Superior provincial da Congregação do Santíssimo Redentor em Campo Grande, ele foi nomeado dia 20 de outubro pelo papa Francisco para ser o sexto bispo da Diocese de Dourados, composta por 17 municípios da região sul do Estado.

Na quinta e sexta-feira padre Henrique esteve reunido com o bispo Dom Redovino Rizzardo, período em que pôde atender à imprensa local. Ele retornará outras vezes à cidade para se reunir com padres, religiosos, para melhor conhecer a Diocese até a data de sua posse.

Desafio

O processo de escolha de um novo bispo pode levar mais de um ano. Bastante complexa, a decisão inicia com a indicação do sacerdote, passando por decisão do bispo, de religiosos, do arcebispo, do núncio apostólico, da congregação dos bispos, até chegar ao papa. É o nuncio que entra em contato com o sacerdote para fazer o convite a ser bispo.

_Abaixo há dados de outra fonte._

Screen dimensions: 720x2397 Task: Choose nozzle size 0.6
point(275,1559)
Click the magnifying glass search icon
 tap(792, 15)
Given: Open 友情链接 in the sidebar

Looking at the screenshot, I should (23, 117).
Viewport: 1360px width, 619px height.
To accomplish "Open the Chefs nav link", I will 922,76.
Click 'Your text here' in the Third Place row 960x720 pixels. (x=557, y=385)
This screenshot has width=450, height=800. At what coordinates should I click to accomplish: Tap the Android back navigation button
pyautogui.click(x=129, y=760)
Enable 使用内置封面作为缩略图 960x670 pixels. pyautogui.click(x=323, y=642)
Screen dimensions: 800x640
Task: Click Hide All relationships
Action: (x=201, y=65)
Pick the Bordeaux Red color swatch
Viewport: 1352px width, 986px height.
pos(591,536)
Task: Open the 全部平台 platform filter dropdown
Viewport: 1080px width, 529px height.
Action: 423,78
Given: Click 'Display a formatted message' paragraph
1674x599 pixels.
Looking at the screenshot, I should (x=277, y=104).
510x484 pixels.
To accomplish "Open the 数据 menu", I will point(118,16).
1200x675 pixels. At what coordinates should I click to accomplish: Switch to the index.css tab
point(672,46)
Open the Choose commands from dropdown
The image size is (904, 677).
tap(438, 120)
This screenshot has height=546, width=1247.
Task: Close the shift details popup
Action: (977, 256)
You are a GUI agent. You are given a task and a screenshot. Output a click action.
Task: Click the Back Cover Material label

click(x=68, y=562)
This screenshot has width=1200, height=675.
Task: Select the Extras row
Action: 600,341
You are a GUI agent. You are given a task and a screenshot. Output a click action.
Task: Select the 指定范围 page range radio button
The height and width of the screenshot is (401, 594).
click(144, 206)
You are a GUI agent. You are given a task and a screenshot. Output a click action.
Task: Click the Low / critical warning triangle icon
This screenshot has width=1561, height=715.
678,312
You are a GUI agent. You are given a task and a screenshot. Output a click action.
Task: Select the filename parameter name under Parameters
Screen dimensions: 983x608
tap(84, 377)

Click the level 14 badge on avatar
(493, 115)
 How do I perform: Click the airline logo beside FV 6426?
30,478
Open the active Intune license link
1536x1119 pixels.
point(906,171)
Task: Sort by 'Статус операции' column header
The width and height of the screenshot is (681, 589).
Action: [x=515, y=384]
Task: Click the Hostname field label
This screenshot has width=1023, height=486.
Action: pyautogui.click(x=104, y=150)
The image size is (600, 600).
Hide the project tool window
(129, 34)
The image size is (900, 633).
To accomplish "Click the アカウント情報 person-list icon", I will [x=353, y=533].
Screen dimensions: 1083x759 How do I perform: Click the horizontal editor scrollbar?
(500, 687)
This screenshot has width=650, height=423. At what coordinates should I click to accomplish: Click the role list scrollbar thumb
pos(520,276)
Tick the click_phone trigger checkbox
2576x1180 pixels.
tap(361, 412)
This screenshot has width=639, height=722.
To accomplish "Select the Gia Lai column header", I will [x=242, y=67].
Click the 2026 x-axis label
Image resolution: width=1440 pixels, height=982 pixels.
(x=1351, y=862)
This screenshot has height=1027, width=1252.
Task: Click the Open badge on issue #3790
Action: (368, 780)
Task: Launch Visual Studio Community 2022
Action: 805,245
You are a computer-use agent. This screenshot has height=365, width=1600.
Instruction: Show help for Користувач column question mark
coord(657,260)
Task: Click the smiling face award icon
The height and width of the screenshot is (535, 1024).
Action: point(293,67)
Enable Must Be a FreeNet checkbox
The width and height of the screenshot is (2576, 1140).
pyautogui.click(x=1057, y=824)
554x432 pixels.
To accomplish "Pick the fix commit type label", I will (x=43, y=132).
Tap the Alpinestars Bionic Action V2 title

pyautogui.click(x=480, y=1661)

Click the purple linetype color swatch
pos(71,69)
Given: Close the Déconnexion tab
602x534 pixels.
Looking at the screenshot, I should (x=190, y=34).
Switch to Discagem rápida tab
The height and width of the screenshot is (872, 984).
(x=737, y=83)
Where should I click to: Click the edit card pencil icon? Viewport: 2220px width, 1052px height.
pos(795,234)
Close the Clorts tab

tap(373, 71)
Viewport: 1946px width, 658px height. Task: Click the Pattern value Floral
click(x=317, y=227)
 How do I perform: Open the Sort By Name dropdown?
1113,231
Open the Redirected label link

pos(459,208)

Padre Henrique Aparecido diz que levou um susto quando recebeu a ligação de Dom Giovanni D’Aniello, núncio apostólico no Brasil. “Só de receber a ligação dele fiquei surpreso, quando foi feito o convite, mais ainda”, relata o sacerdote, que pediu uma reunião pessoalmente.
O encontro foi marcado e após cerca de duas horas de conversa disse que aceitou a proposta de assumir a Diocese de Dourados. “Sou provincial, fazia projetos e confesso que foi um baque deixar a congregação. Mas por outro lado, vi a questão episcopal, da dificuldade de uma Diocese conseguir um bispo”, disse o padre em entrevista.

Como missionário redentorista, padre Henrique Aparecido diz que tinha vários planos, mas o convite para ser bispo foi um ‘chamado de Deus’. Os redentoristas são conhecidos pelo voto à pobreza e por levar o Evangelho às pessoas mais distantes da área espiritual.

Ao aceitar o desafio de ser bispo, padre Henrique conta que aguarda com muita esperança a nova missão. Questionado sobre a atual conjuntura de Mato Grosso do Sul, de conflito por terras entre fazendeiros e indígenas em algumas regiões do Estado, ele disse que a igreja tem o papel religioso e não pode fazer o papel de estado [governo]. “Não podemos trocar os papéis”, afirmou.

Os cinco bispos que passaram por Dourados eram europeus ou com descendência europeia, como Dom Redovino. Padre Henrique não vê que, ao fato de ser afrodescendente, terá que fazer diferença e tampouco deverá trazer mudanças.

Ele diz que gosta muito de diálogo, tem suas opiniões, mas partilha ideias e decisões. “Quando fui pároco numa cidade aqui de MS perguntaram qual era o meu projeto para a igreja. Eu sempre devolvo a pergunta: qual é o projeto de vocês”, disse. Decisões em conjunto são para o futuro bispo de Dourados a melhor forma para todos caminharem juntos. Ele aposta no diálogo com a comunidade para desenvolver sua mais nova missão na Diocese.